• _TASK GOAL_: Lines before the one containing "Viewport: 862px width, 497px height." are not wanted; restate the rest below word for word, through the last line, but drop any pictures.

• _MATERIALS PROVIDED_:
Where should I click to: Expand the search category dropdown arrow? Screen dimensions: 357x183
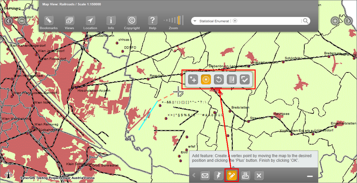(194, 21)
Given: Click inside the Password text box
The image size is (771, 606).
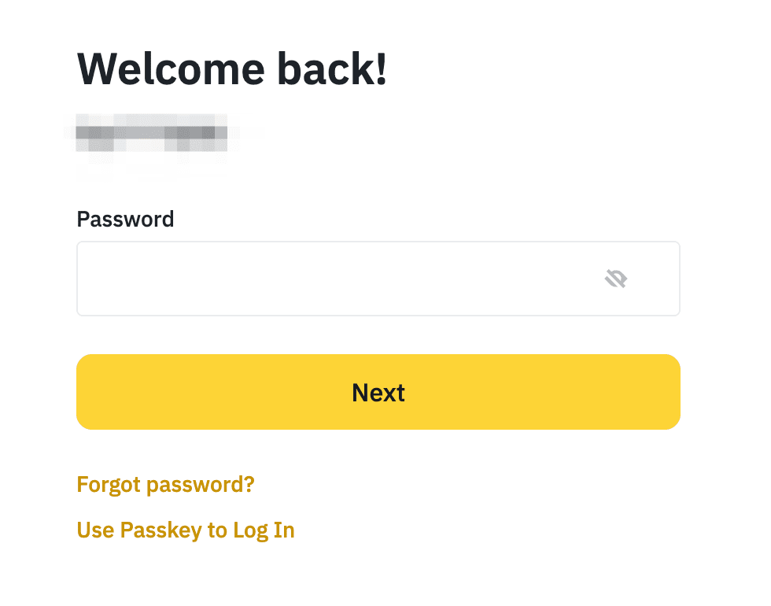Looking at the screenshot, I should (x=330, y=279).
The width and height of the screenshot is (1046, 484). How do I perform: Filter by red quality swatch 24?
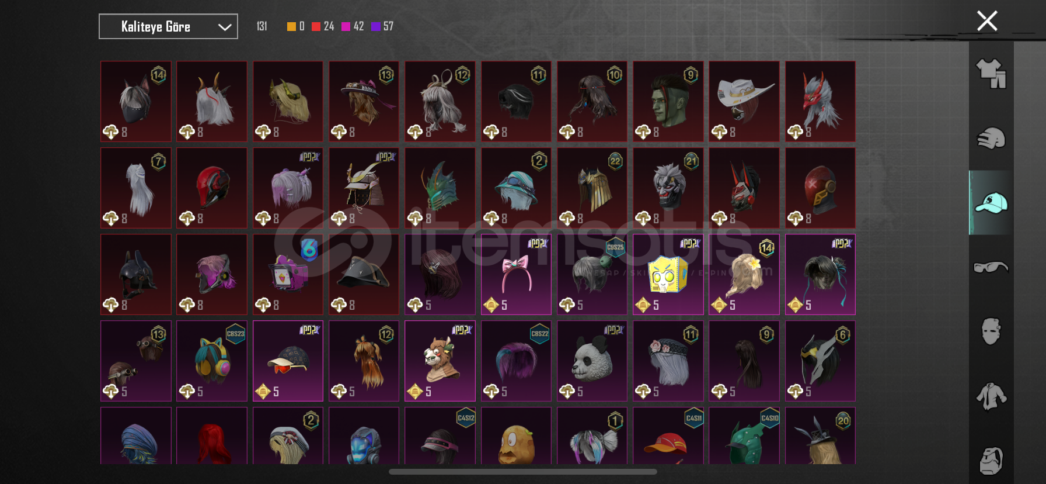(323, 26)
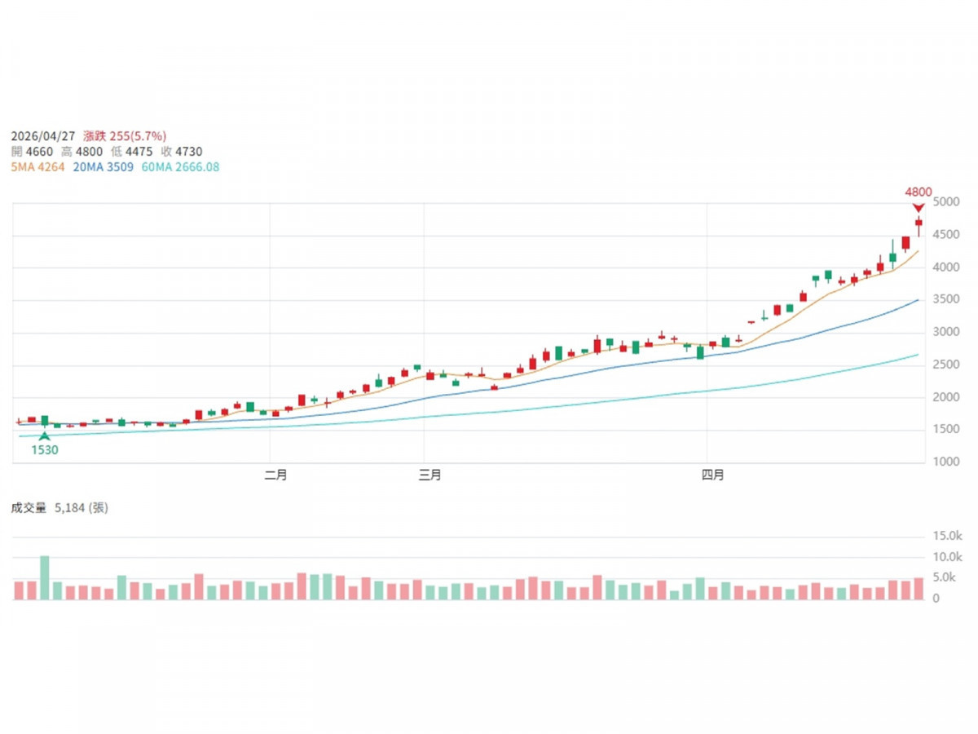978x734 pixels.
Task: Click the 5000 price axis label
Action: [946, 202]
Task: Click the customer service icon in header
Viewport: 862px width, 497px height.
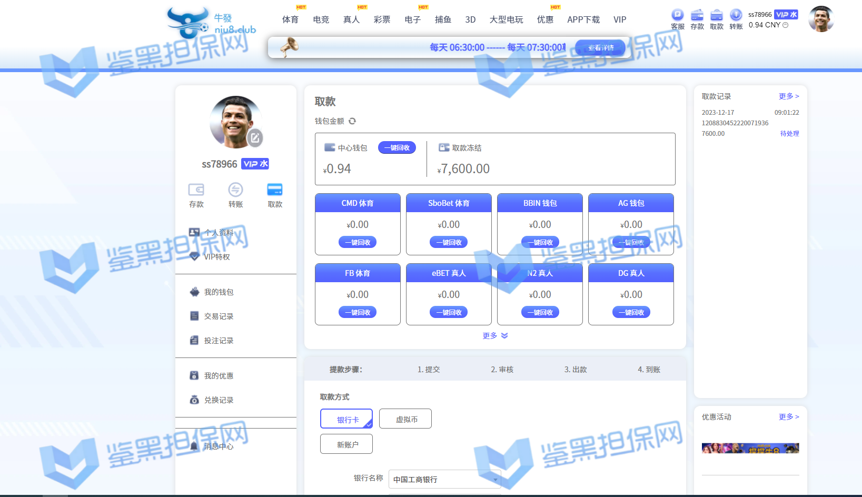Action: click(677, 15)
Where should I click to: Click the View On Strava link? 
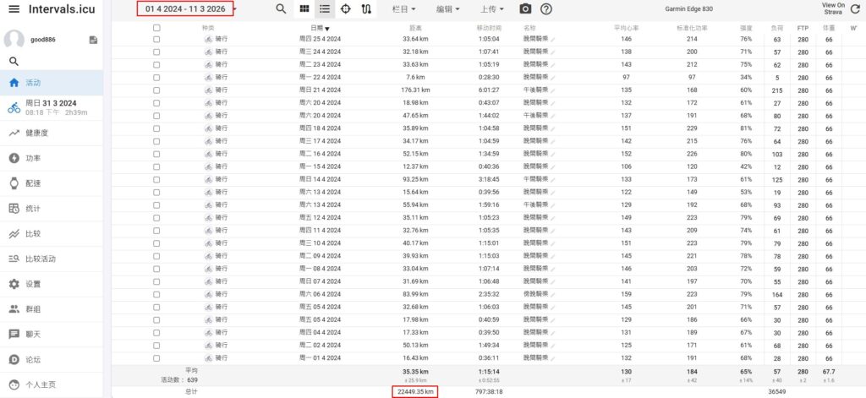[x=833, y=9]
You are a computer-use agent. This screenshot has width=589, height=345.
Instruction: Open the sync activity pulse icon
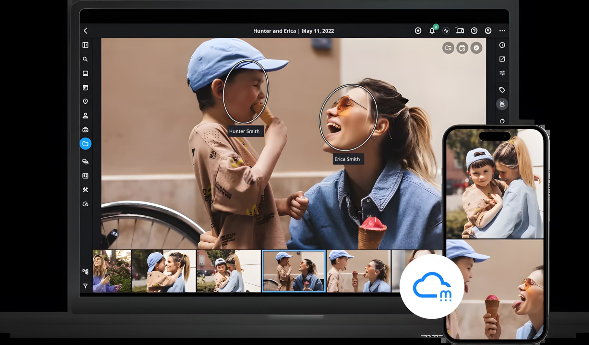(446, 31)
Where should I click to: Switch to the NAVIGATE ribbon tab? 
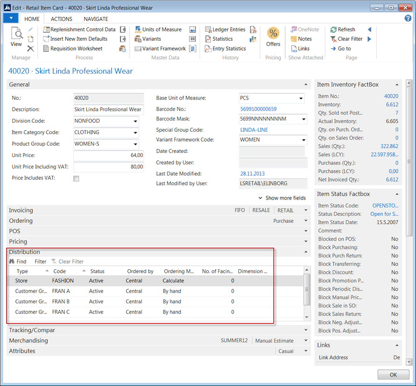click(x=96, y=19)
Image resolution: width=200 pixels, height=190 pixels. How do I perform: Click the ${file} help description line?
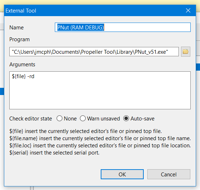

• _EXERCISE OUTPUT_:
Viewport: 862px width, 497px height.
Action: click(677, 15)
Where should I click to: Click the View On Strava link? 
[x=833, y=9]
You are a computer-use agent. This screenshot has width=589, height=345.
Instruction: Open the sync activity pulse icon
(446, 31)
Where should I click to: Switch to the NAVIGATE ribbon tab? 
click(x=96, y=19)
Image resolution: width=200 pixels, height=190 pixels. How do I perform: Click the ${file} help description line?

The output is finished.